Hormis les collections de duos et les disques unplugged, la formule qui revient le plus souvent, quand il s’agit de remonter les chemins de la chanson, c’est celle des versions symphoniques. Mais vu les coûts, on comprendra que l’entreprise n’est pas à la portée de toutes les bourses. Et c’est tant mieux, car ce n’est pas non plus approprié à tous les répertoires.

A priori, j’aurais eu certains doutes face à l’idée de passer l’œuvre de Michel Rivard dans le colimateur symphonique, sans doute parce que je l’associe à sa guitare acoustique, mais aussi parce parce que ses chansons gagnent à être livrées sur le ton de la confidence (comme en témoigne le superbe coffret Bonjour, mon nom est toujours Michel Rivard…, paru en 2005), et que cette intimité risquait d’être dénaturée, voire oblitérée, par de grands déploiements orchestraux.

Et il n’était pas question, sur Rivière (Spectra Musique) d’embaucher l’OSM (augmenté d’un chœur) et l’arrangeur Blair Thomson pour simplement badigeonner quelques couleurs orchestrales sur un répertoire familier. La voix de Rivard s’intègre complètement à cette opulente palette, comme sont appelés à le faire les interprètes de lieder symphoniques de Richard Strauss ou Gustav Mahler. À la première écoute, la fusion a quelque chose de dérangeant, mais pour peu qu’on s’habitue l’oreille, ces chansons nous apparaissent sous un jour qui complémente nos repères familiers.
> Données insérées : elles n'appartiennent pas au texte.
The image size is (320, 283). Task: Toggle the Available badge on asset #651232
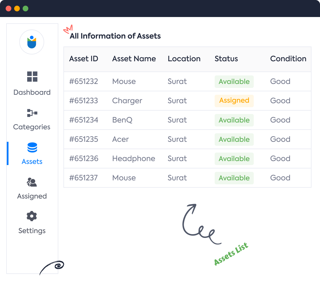234,81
Quant aux orchestrations, elles oscillent entre l’impressionnisme de Debussy (sur Maudit Bonheur et, logiquement, Je voudrais voir la mer) et le jazz cinématographico-symphonique de John Barry (Le privé y reçoit un écrin «film noir» absolument parfait). Qu’il s’agisse des réminiscences de La lune d’automne ou de l’univers fantasque de Un trou dans les nuages, Blair Thomson a su trouver l’adéquation entre le propos, la mélodie et ses propres couleurs. Du coup, il offre à Michel Rivard l’occasion de nous rappeler – si c’était encore nécessaire – qu’on tient en lui le plus grand auteur-compositeur de sa génération.
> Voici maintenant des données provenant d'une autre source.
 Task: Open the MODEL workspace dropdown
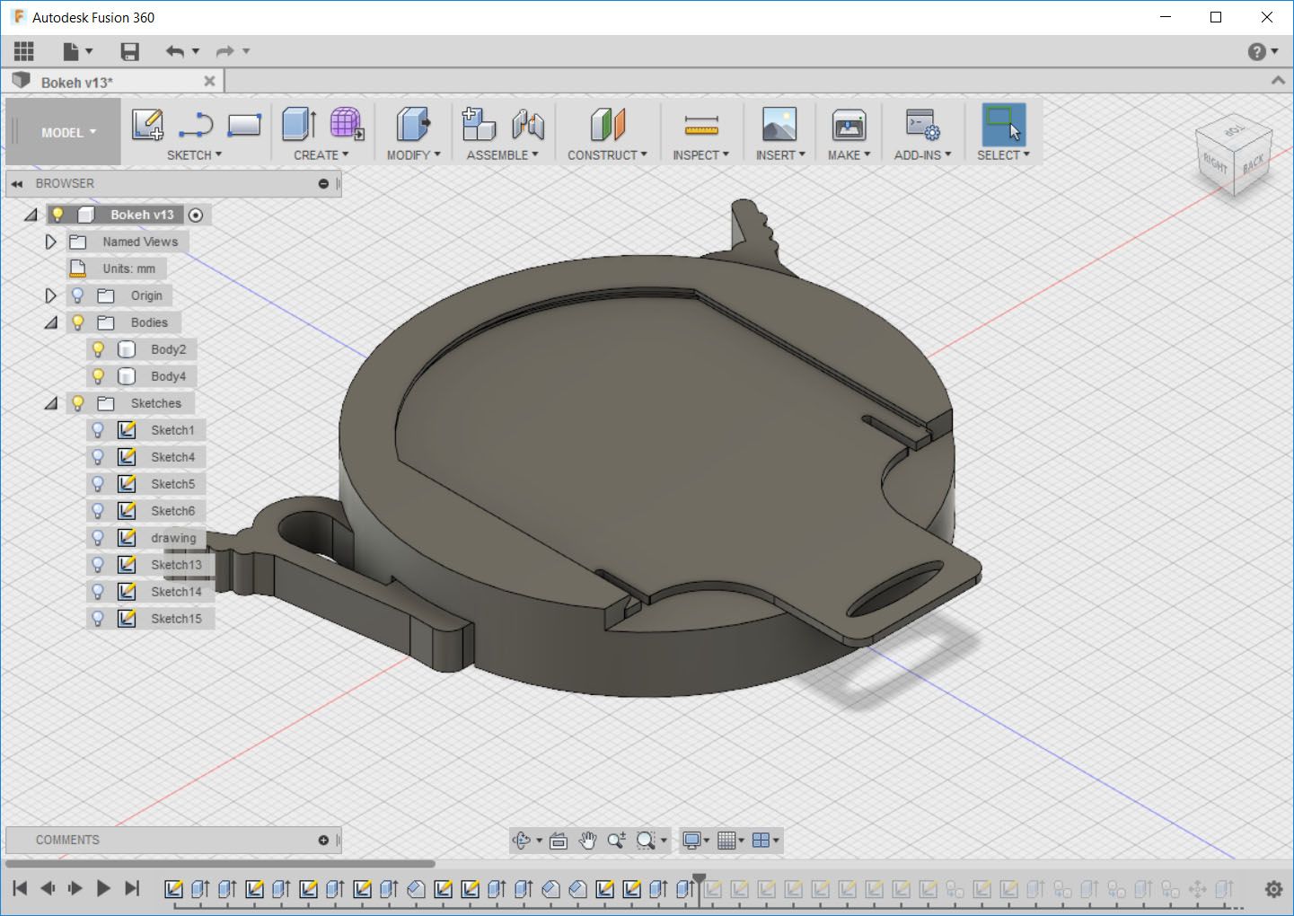[x=67, y=133]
À la recherche du groove original

Ah! Les vraies batteries, les salves de cuivres, l’orgue Hammond, les percussions, bref, le groove original et analogique, le pont incontournable entre la pulsion africaine et le funk made in USA, érigé à cette épique époque où la musique du monde se résumait, dans l’esprit de bien des gens, à une poignée de noms: Myriam Makeba, Bob Marley et… Manu Dibango, l’auteur des 17 tranches de soul instrumentale gravées entre Paris et New York, entre 1971 et 1975 (l’âge d’or, quoi!), et qui dormaient sur les tablettes du principal intéressé jusqu’à ce que la maison Frémeaux et Associés ait l’excellente idée de les rendre disponibles sous le titre African Woodoo.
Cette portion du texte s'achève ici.